1 whole chicken, cut into pieces
3 Meyer lemons, seeded, cut into wedges
2 teaspoons kosher salt
2 cloves garlic, minced
1 tablespoon rosemary, minced
Freshly ground black pepper, to taste
1 large fennel bulb, 2 T. fronds reserved
1/4 cup parsley, minced
2 tablespoons lemon zest
2 tablespoons olive oil
1/4 cup green olives
1 cup Goosecross Chardonnay
1/2 cup chicken broth
Preheat oven to 425 degrees. Wash the chicken and pat dry. In a bowl, toss the lemon wedges, salt, garlic, rosemary, and pepper, then add the chicken and toss again. Set aside to marinate for 30 minutes.

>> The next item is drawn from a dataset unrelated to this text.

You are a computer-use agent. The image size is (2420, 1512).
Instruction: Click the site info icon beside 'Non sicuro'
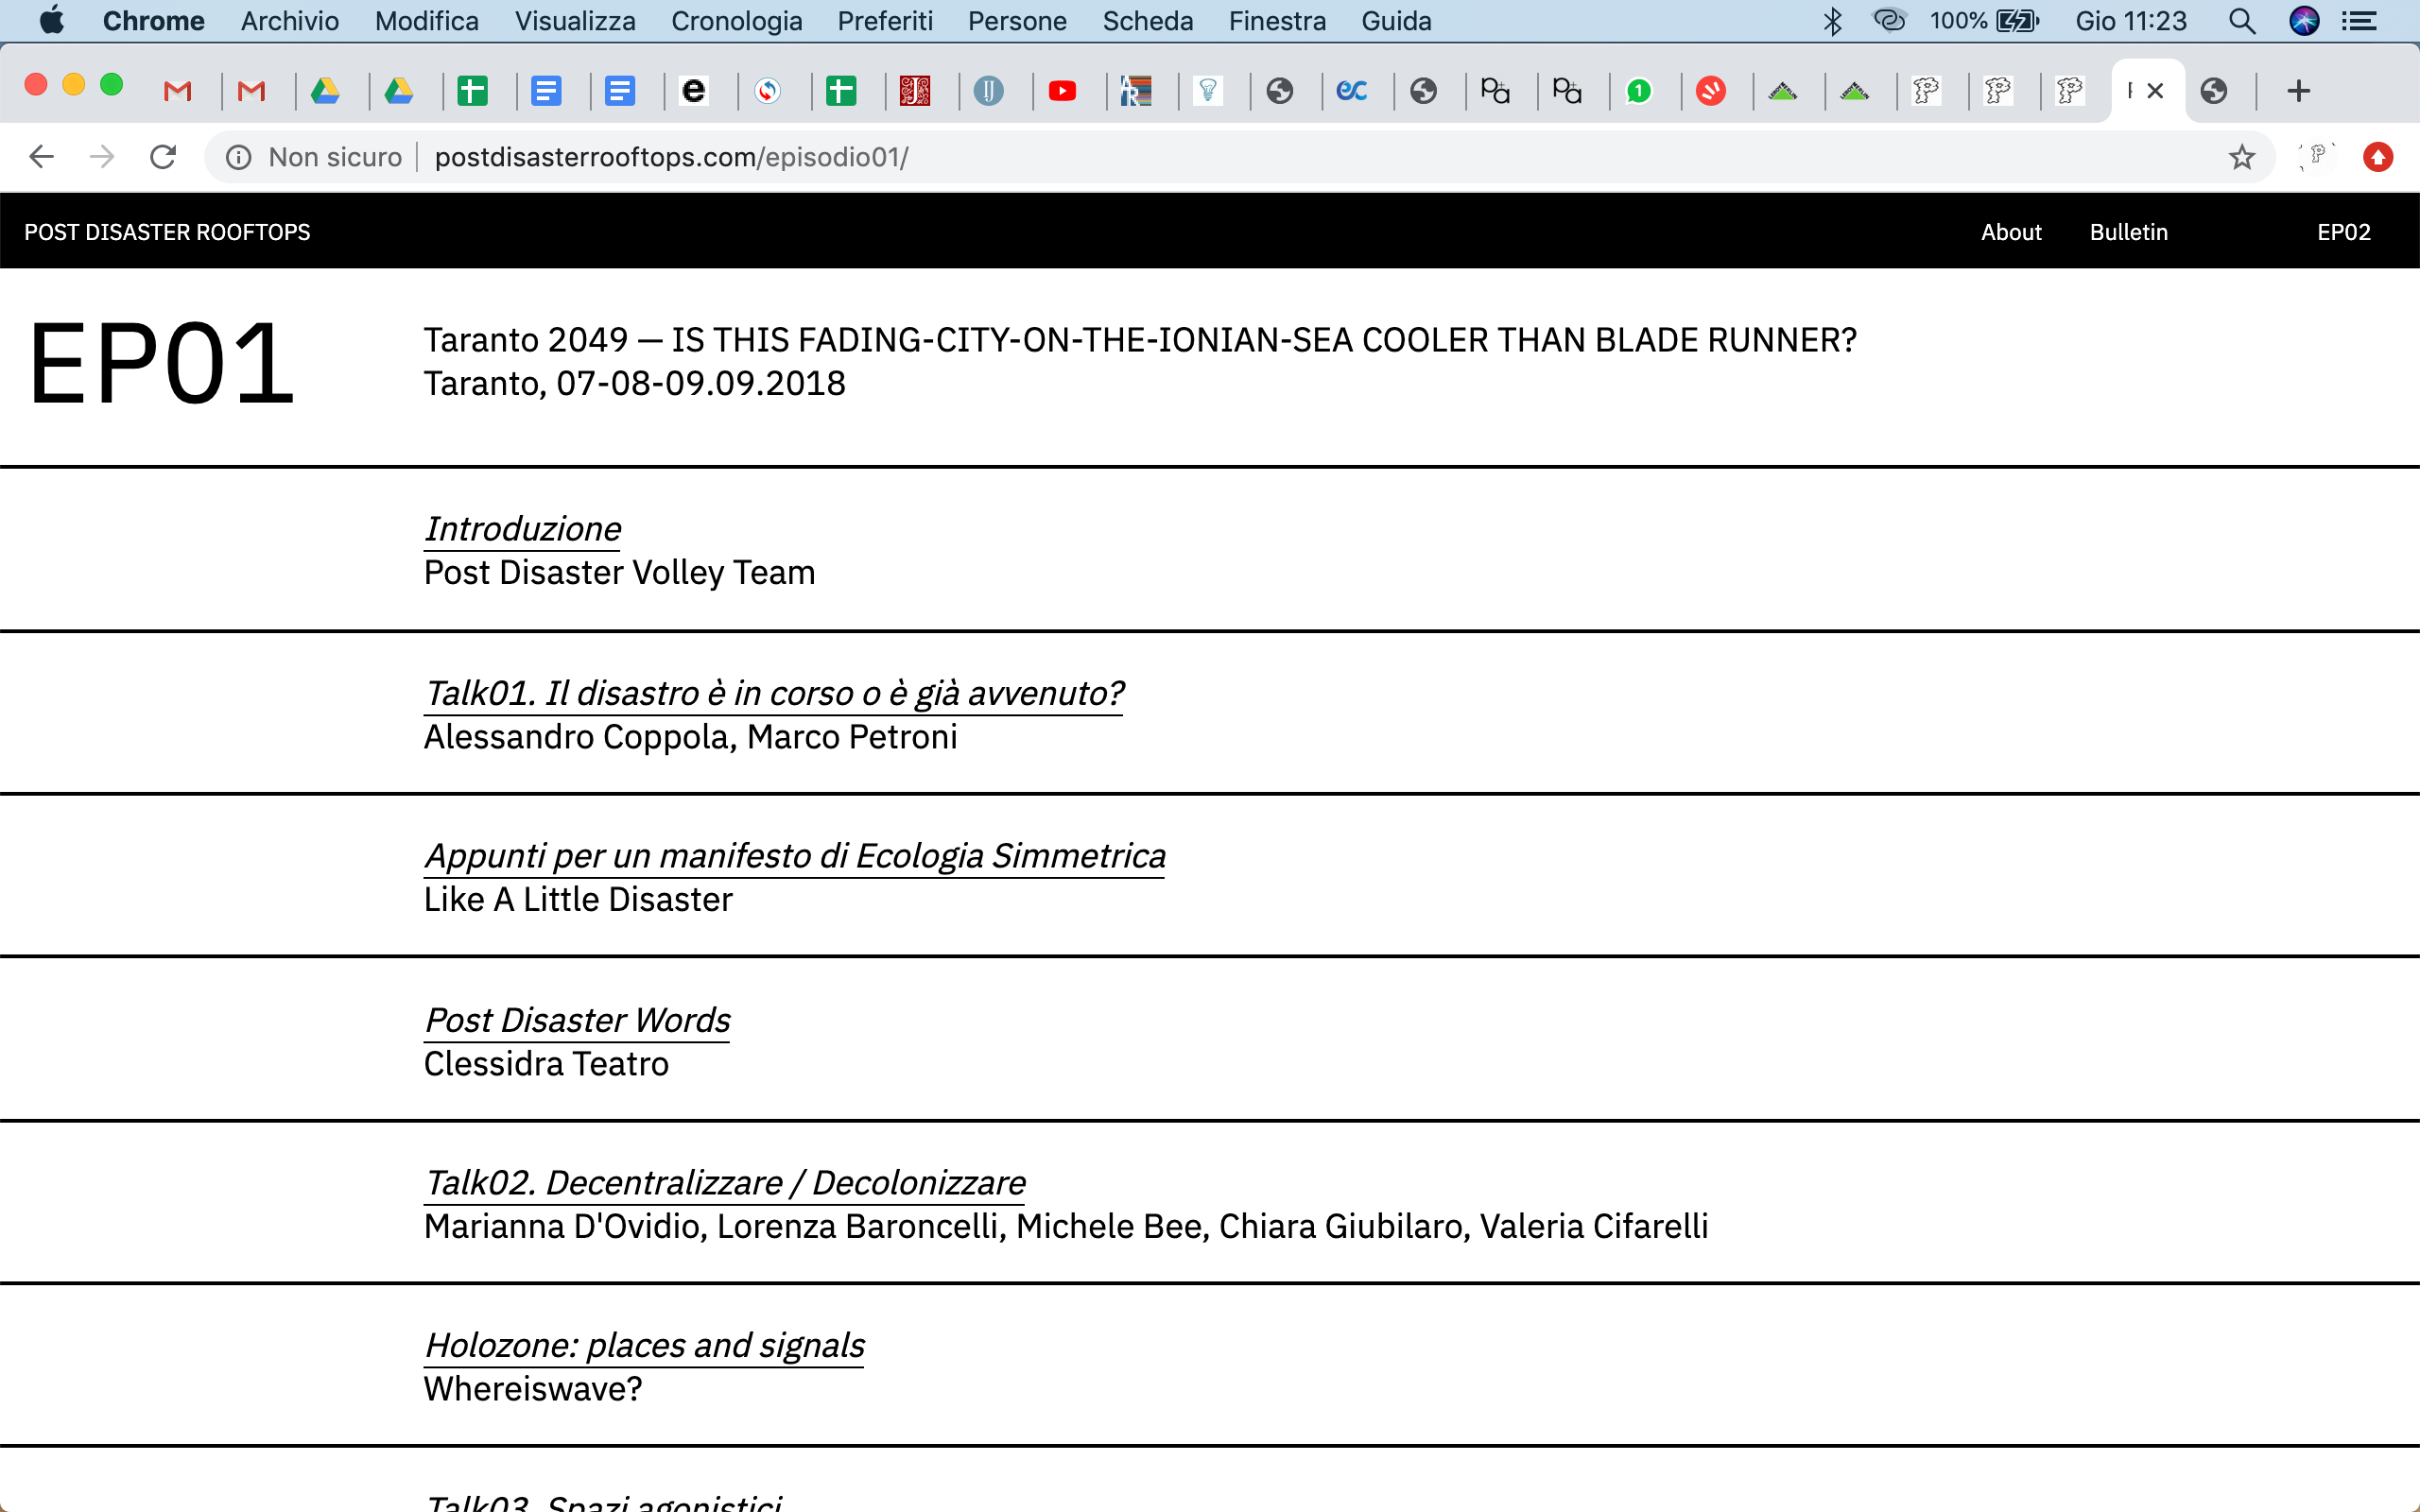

Meanwhile, trim the fennel bulb and reserve 2 tablespoons fronds. Cut the fennel into 1” wedges and set aside.
Heat the olive oil in an oval skillet over medium-high heat. Remove the chicken from the marinade, and sauté until nicely browned. Add the fennel wedges, lemons with their juices, olives, wine, and broth.
Transfer the skillet to the oven and roast for 45 minutes. Remove the chicken from the oven and let rest up to 10 minutes.
Make the gremolata: Mince the fennel fronds and toss them with the minced parsley and lemon zest. Garnish with chicken with the gremolata and serve immediately.